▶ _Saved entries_

============

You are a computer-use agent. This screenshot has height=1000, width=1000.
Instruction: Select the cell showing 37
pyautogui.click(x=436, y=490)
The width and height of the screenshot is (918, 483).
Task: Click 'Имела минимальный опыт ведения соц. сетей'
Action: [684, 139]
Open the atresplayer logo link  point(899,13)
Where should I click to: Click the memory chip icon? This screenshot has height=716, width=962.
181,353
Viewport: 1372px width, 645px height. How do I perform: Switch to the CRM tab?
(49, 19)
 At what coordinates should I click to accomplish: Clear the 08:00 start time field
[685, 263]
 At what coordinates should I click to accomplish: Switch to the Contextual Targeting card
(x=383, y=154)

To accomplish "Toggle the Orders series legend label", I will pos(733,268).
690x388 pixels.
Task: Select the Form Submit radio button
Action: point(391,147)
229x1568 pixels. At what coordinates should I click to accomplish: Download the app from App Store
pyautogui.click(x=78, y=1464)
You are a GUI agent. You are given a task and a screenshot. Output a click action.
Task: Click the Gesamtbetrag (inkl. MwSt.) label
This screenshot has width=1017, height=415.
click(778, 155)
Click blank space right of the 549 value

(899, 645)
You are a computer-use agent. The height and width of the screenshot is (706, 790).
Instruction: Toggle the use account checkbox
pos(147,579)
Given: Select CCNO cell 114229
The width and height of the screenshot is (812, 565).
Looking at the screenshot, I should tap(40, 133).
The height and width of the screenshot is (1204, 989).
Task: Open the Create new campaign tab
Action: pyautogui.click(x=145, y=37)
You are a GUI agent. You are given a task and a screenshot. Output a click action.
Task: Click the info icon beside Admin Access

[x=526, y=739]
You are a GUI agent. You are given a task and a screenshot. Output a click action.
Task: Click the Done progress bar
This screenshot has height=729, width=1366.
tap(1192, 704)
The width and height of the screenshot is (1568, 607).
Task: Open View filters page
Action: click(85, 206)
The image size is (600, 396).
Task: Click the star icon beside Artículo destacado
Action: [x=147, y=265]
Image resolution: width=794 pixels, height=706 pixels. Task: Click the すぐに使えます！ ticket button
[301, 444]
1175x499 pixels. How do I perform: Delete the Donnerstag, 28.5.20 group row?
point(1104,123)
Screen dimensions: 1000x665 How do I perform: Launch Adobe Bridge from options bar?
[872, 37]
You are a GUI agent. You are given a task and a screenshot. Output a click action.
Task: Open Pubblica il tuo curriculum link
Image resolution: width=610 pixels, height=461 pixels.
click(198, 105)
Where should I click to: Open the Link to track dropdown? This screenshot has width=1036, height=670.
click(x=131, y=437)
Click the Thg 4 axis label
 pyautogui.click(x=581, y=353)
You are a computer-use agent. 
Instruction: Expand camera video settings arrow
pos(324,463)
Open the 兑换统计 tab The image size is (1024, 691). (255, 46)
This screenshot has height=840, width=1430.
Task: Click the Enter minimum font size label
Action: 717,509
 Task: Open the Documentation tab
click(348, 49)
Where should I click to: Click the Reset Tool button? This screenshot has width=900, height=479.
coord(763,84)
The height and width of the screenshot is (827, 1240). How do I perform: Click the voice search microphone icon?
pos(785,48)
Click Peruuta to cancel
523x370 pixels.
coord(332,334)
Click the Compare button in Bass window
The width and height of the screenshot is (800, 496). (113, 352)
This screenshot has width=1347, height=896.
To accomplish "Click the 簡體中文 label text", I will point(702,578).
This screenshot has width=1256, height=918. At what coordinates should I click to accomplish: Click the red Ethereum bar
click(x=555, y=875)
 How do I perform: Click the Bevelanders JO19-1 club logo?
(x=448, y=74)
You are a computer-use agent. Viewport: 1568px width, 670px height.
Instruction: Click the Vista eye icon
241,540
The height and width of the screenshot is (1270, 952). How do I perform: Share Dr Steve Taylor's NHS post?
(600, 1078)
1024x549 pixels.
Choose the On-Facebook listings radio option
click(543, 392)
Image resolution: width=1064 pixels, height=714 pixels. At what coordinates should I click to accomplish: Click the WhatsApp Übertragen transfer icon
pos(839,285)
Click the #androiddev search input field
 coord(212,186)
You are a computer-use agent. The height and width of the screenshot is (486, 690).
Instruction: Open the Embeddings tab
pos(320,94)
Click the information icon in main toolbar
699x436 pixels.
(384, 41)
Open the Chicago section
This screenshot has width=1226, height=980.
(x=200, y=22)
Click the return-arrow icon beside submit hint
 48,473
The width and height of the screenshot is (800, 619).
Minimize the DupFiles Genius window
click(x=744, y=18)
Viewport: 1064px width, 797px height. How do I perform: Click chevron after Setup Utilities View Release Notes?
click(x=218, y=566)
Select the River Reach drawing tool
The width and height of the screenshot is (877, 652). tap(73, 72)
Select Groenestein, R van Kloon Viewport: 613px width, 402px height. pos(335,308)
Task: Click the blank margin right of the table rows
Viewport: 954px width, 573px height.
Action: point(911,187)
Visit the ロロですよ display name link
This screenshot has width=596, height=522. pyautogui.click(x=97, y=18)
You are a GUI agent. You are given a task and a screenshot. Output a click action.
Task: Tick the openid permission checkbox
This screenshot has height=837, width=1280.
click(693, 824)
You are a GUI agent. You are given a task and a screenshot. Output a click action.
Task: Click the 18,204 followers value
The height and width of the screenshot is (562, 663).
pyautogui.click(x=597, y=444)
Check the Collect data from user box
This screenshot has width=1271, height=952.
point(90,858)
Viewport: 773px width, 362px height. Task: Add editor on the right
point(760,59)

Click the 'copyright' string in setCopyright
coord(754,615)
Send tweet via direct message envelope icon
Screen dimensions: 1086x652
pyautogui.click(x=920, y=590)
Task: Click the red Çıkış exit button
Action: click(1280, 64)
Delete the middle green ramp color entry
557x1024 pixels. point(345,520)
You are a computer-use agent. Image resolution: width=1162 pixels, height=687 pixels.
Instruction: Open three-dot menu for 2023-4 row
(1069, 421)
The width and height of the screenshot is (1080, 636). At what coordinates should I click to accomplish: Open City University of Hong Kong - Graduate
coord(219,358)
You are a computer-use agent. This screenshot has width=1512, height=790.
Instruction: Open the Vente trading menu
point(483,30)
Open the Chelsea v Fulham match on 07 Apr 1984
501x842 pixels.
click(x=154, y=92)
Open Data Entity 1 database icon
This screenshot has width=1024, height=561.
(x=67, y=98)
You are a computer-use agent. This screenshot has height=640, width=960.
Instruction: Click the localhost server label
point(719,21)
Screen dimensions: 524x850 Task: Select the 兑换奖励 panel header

============

▶ _Description of the task_
Print exactly the lines of the records from the one containing "The width and height of the screenshot is (1080, 636)." through the end, and nothing besides them.

▶ _Written solution_
The width and height of the screenshot is (1080, 636). At what coordinates should I click to accomplish: Open City University of Hong Kong - Graduate
coord(219,358)
You are a computer-use agent. This screenshot has width=1512, height=790.
Instruction: Open the Vente trading menu
point(483,30)
Open the Chelsea v Fulham match on 07 Apr 1984
501x842 pixels.
click(x=154, y=92)
Open Data Entity 1 database icon
This screenshot has width=1024, height=561.
(x=67, y=98)
You are a computer-use agent. This screenshot has height=640, width=960.
Instruction: Click the localhost server label
point(719,21)
Screen dimensions: 524x850 Task: Select the 兑换奖励 panel header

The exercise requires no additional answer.